Site navigation design tips for user friendly websites
Navigation of links on your site plays a big role in determining the stickiness of your site (how long your visitor stays and explores your site). Ask yourself this, What do visitors do as soon as they open your site? They would probably read the content of the present page and then look around to find any other page that interests them. Read On!
Here are a few important tips:
- Prepare your site navigation before designing to prevent cluttering up the site with forgotten links.
- A clean-cut and uniform navigation system is a must.
- If you have too many links then you should use drop-down menus or flyouts for your main topics. If you have Fireworks create your drop-down menu navigation during the design stage or Dreamweaver then use the drop-down menus behavior are one of their most popular in-built "Behaviors".
- Maintain a site map or section contents / home pages to help people find what they are looking for with ease.
- The navigation should be flexible enough to accommodate any amount of additional links in case you probably will be adding pages periodically. For this using drop-down menus or section home pages is a must.
- Keep your main links together as much as possible so that visitors can absorb them at one shot and know what your site conveys about your company. Check out how all our major links appear in our top navigation bar and all related section links are listed in the right hand side menu.
- There is no harm is showcasing important links (even repeated links) that you think might interest the visitor.

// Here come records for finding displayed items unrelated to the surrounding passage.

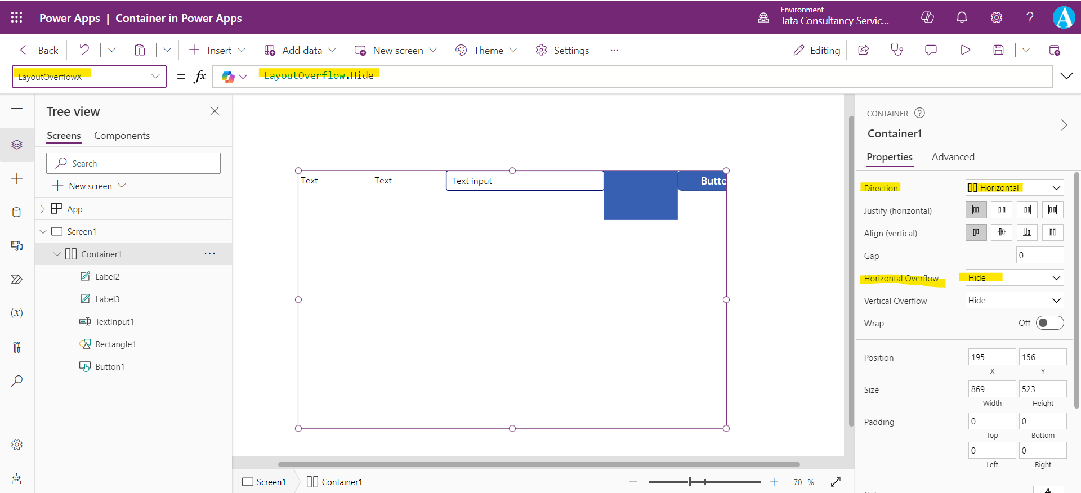This screenshot has width=1081, height=493.
Task: Switch to the Components tab
Action: [122, 136]
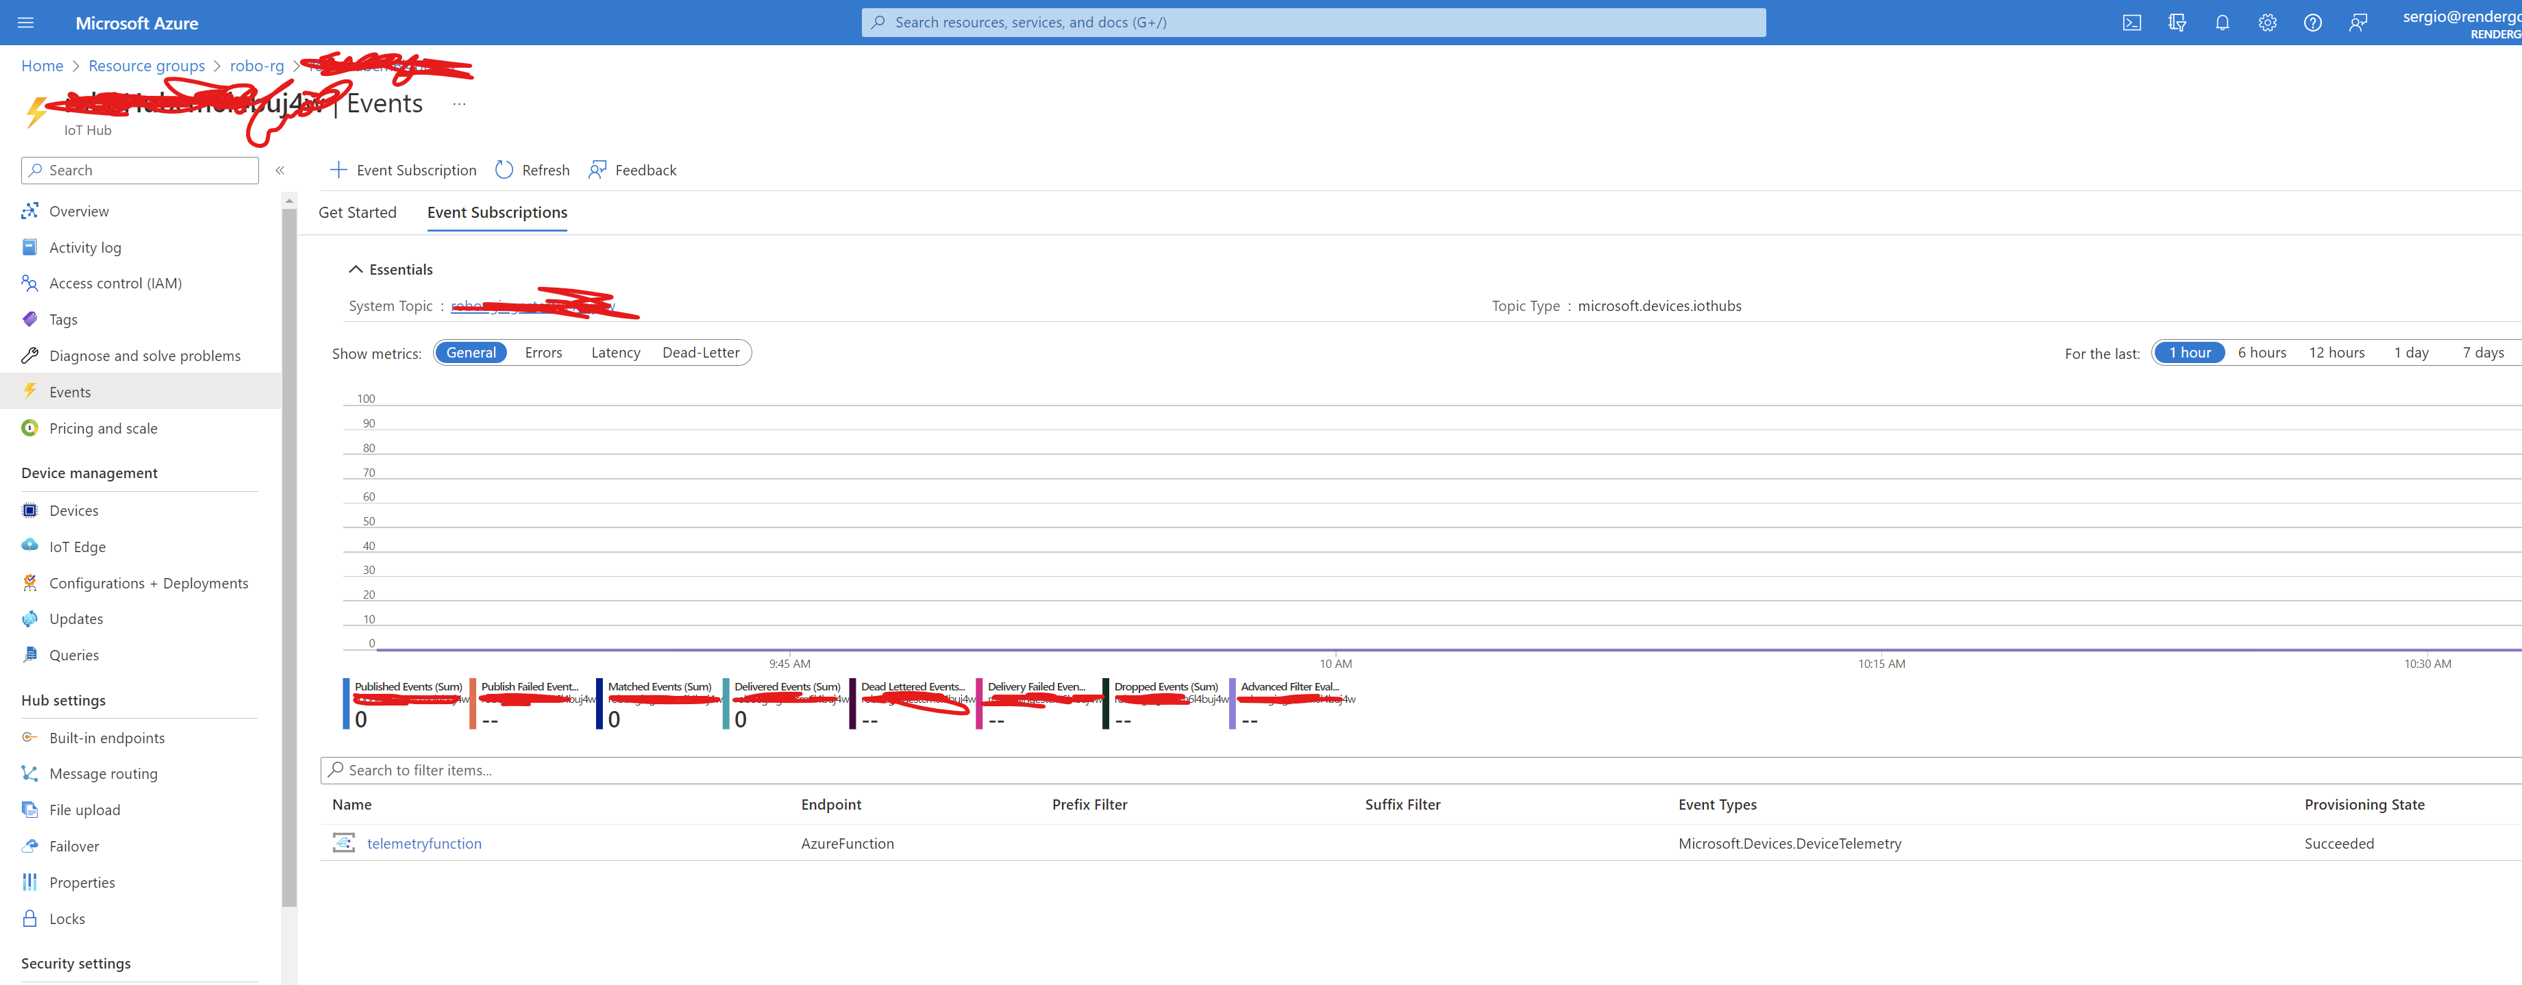Open Cloud Shell icon in top bar
This screenshot has width=2522, height=985.
click(x=2131, y=23)
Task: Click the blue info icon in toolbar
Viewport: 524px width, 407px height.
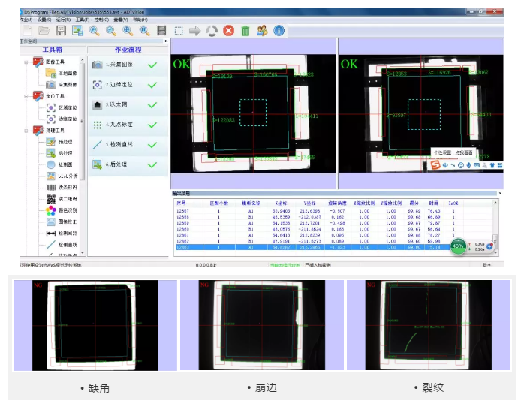Action: [x=278, y=31]
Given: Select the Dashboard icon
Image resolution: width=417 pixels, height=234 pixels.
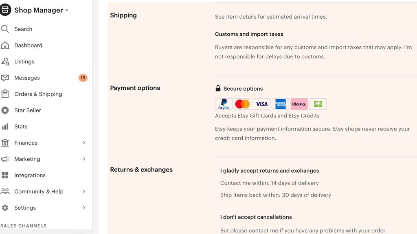Looking at the screenshot, I should [6, 45].
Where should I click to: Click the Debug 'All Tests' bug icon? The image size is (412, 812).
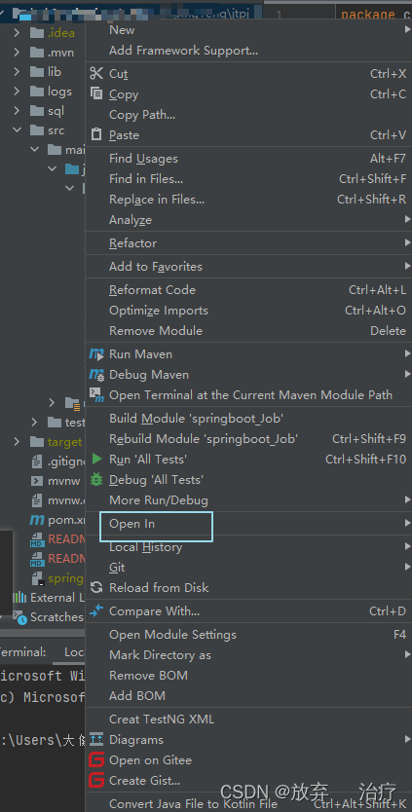pos(96,480)
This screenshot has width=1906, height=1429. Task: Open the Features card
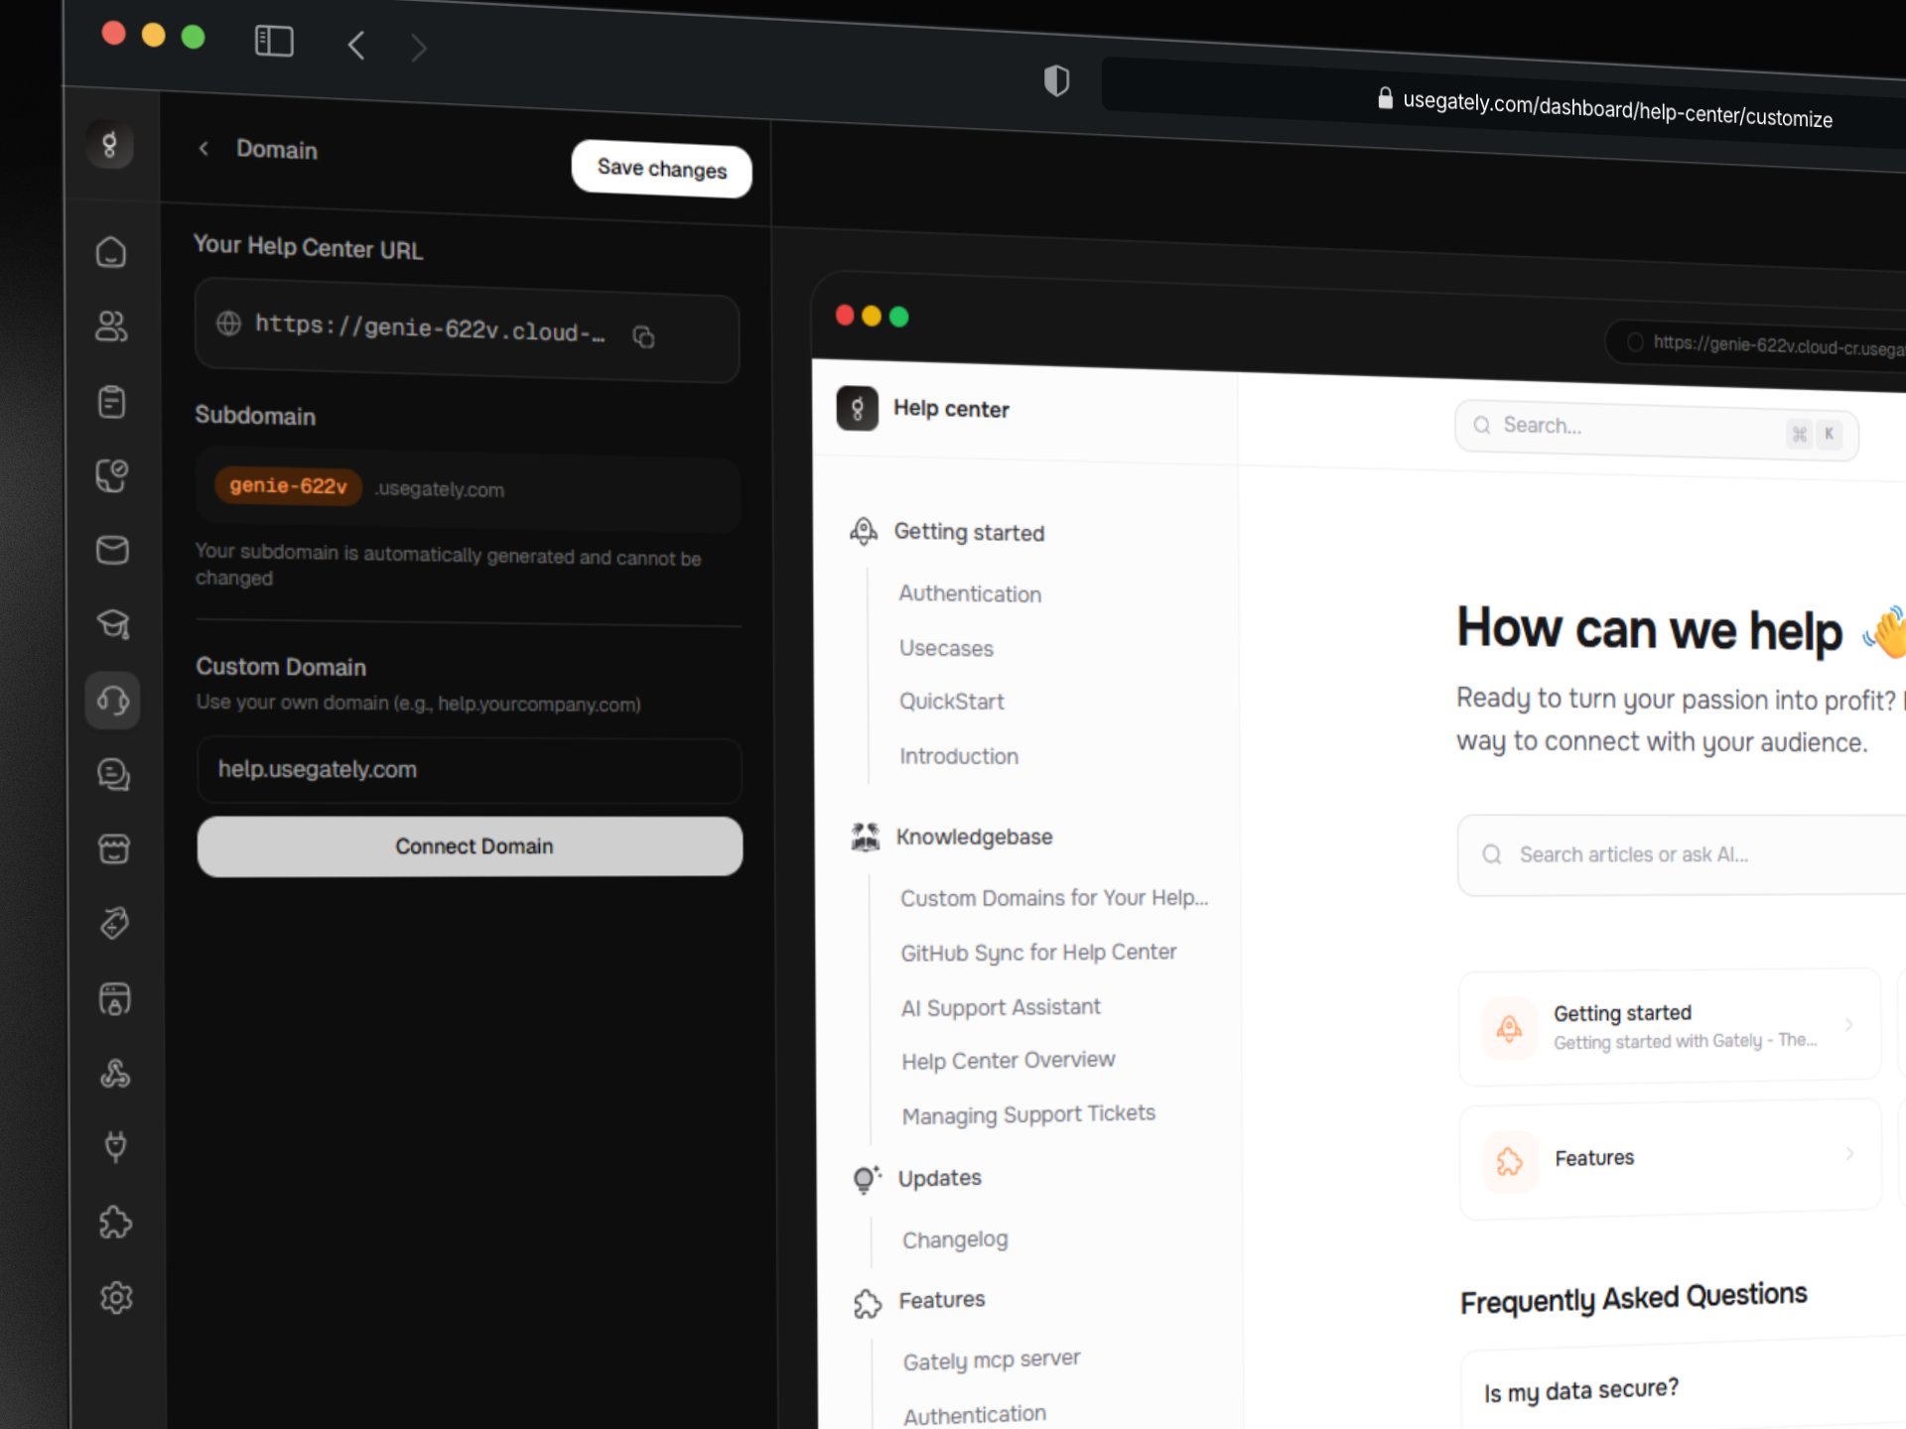tap(1670, 1158)
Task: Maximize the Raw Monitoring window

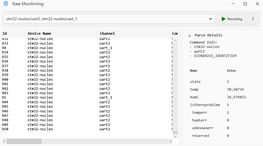Action: tap(245, 4)
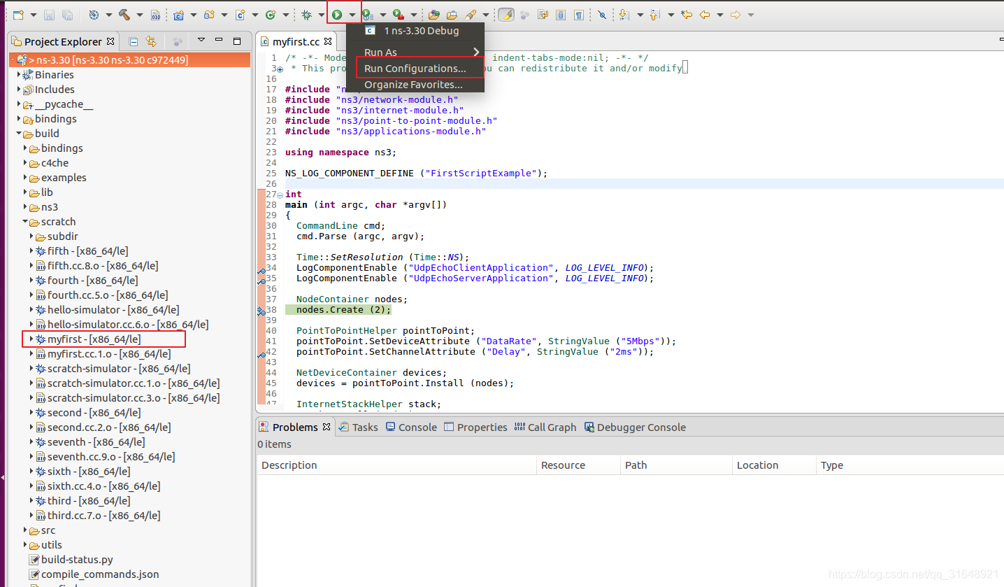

Small boxes describing the link should look good.
- If you like a graphic intensive site and find there is not much space for accommodating all your links, you can have a separate home (splash) page and all other pages as content pages. Thus your home page can have visual appeal and your inner content pages can have elaborate navigation structures while focusing on the content.
- Use your navigation space efficiently. Use short, clear and precise words in your links so that your visitors know what the corresponding page will contain.